Numerous papers have proposed or described models and clinical guideline systems (CGS) to support computer-executable guidelines. Comprehensive comparative reviews of different CGSs, notably the reviews of Peleg et al. [1
] and de Clerq et al. [2
] and the more current review of Isern and Moreno [3
] have assisted in defining high-level requirements of guideline systems. In addition, Sweidan et al. [4
] deal with evaluation measures associated with clinical software that could be applied to CGSs. However, as the Isern and Moreno review points out, no model appears to have been deployed as production-level software that assists patient management on a daily basis: though one commercial product, Arezzo [5
] is based on the PROforma model [6
], no peer-reviewed publications describing its use in routine healthcare have appeared to date.
Apart from content-related issues such as guideline quality and comprehensiveness, and their acceptance by clinicians, software-engineering challenges include integration with existing electronic medical record systems (EMRs), and non-clinical hospital software (e.g., scheduling, billing, resource utilization and inventory systems).
Translating the undoubted theoretical advantages of computerized guidelines into better patient care will eventually require switching from models and prototypes to robust operational implementations. To be successful, we believe that such efforts can benefit from careful study of existing software technologies and engineering efforts relevant to CGSs. Benefits include the following:
• System requirements become defined at a much more detailed and granular level, leading in turn to more comprehensive technical specifications. (As defined by Weigers [7
], requirements define the "what", while specifications define the "how".) For example, while practically all systems claim to support guideline repositories, production-level sub-requirements include whether and how such repositories support secure access to authorized users, how permissions (read/write vs. read-only, user groups, roles, etc.) are managed, how its content can be searched, and whether it supports version control/audit trail of changes. In existing CGS-related systems, HeCaSe2 [8
] has a security model, and the Vaidurya search engine [9
] supports search (in part by using standard biomedical vocabularies), but we are not aware of a repository that supports all of the above sub-requirements.)
• Additional requirements may emerge that are of no concern in research prototypes. Such chores rarely constitute "publishable research", but their implementation is essential for production-capable systems. For example
- Security infrastructure related to guideline content and execution must be closely integrated with the EMR within which it is embedded (or with which it communicates, if a separate system): the former cannot be inconsistent with the latter with respect to individual permissions.
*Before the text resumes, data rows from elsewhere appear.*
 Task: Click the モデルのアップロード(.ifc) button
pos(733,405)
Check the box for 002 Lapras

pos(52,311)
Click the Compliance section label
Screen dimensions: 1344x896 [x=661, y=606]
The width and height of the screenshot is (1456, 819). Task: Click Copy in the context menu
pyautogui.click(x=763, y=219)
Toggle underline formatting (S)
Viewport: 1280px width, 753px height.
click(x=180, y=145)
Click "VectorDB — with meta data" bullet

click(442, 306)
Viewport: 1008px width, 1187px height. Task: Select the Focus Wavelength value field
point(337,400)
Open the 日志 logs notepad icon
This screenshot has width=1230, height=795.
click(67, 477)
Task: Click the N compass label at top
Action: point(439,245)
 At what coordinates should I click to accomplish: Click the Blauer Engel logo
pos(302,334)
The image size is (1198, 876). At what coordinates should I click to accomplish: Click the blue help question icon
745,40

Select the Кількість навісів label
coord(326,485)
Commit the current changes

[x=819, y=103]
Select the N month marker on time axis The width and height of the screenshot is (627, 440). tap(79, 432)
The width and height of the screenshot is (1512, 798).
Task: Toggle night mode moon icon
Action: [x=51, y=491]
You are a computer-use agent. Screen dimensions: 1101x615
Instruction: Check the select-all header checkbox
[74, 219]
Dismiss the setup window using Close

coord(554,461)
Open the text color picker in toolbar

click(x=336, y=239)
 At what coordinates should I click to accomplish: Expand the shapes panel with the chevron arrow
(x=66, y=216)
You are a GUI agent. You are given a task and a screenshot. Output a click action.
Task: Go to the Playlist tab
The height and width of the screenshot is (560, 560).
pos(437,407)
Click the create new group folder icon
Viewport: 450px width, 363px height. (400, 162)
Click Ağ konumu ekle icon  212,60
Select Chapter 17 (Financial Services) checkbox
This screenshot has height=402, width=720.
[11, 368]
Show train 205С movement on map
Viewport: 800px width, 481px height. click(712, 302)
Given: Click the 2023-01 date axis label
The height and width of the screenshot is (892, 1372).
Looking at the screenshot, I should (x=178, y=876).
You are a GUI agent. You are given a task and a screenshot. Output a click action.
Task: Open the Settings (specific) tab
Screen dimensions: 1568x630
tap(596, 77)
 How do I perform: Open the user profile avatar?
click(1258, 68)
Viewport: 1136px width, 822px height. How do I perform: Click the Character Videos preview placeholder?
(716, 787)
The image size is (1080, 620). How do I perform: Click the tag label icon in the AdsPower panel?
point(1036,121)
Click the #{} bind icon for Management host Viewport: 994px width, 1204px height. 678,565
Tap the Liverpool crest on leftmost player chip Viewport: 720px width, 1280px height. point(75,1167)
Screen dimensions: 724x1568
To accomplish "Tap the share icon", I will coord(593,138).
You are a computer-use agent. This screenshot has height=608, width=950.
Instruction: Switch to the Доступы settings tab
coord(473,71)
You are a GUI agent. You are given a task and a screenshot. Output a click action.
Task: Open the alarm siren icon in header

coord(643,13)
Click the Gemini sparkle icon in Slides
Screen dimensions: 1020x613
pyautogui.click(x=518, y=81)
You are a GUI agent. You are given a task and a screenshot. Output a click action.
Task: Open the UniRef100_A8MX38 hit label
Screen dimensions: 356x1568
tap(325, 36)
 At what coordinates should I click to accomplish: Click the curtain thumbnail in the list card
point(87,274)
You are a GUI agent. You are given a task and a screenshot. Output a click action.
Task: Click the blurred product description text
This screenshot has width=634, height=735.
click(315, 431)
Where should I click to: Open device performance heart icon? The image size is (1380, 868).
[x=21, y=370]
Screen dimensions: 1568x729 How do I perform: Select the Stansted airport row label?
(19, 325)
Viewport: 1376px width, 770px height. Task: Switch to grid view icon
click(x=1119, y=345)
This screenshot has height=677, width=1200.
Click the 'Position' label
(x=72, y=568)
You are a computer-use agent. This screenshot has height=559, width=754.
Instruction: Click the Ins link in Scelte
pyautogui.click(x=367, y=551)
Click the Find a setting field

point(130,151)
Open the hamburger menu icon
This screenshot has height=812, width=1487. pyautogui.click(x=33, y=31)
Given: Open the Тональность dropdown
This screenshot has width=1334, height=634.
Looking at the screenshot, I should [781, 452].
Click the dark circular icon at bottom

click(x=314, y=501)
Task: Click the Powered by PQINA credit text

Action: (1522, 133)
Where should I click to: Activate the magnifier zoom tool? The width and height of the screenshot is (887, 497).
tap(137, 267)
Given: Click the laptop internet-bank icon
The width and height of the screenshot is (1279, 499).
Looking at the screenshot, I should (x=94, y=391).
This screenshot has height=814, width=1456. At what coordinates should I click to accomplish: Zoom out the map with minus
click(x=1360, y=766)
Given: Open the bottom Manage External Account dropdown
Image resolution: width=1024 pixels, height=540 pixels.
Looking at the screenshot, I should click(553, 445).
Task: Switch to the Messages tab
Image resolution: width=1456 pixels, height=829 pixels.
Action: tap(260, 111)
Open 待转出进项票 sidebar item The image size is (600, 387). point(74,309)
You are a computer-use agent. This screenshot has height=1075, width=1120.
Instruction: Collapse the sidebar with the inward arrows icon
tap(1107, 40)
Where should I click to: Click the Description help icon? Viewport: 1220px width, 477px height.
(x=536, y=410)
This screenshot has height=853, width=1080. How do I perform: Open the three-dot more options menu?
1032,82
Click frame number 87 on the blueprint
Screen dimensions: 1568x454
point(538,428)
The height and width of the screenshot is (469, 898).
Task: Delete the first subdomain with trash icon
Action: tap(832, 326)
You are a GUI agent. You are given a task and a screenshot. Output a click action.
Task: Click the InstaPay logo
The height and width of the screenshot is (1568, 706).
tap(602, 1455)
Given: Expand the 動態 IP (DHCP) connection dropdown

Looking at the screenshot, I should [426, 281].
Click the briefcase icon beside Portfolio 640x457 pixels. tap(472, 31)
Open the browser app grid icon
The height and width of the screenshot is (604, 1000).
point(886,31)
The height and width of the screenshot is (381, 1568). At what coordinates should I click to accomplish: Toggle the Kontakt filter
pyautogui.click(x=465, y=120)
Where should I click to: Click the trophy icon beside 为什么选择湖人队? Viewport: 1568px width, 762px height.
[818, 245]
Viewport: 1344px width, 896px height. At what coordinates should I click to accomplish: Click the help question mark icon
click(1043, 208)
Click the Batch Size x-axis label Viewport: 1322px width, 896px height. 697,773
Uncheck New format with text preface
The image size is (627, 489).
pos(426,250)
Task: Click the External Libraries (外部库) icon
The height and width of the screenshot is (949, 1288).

- Audit trails must record actions taken by clinicians with respect to individual patients and guidelines at various stages of guideline execution. Clinicians may entirely comply with, ignore, or modestly vary from a guideline: in case of adverse patient outcome, the audit trail may determine legal culpability.
- The system must be highly scalable in terms of ability to deal with large numbers of patients in different stages of varied clinical conditions concurrently.
• Study of successes and failures can provide insight as to which approaches may work (both in the short and long-term), and which may be inadvisable.
• Awareness of general-purpose technologies/tools may allow their repurposing for clinical-guideline infrastructure rather than attempting to create tools de novo. Such awareness also helps to determine what tasks or sub-tasks lie within the purview of a guideline framework, and which do not. We refer to such technologies throughout the paper where relevant.
In this paper, we will avoid detailed recapitulation of themes that have been discussed extensively in the guideline literature (e.g., procedural vs. declarative knowledge). If a particular requirement is broadly accepted in the literature, we will simply take it as a given, and cite relevant previous work. We will then focus on sub-requirements that, we believe, have either not been considered in the literature at all (i.e., are novel), or which may have been proposed but whose implications may have not been adequately explored: here, either supporting or (occasional) contrary evidence from existing projects will be presented.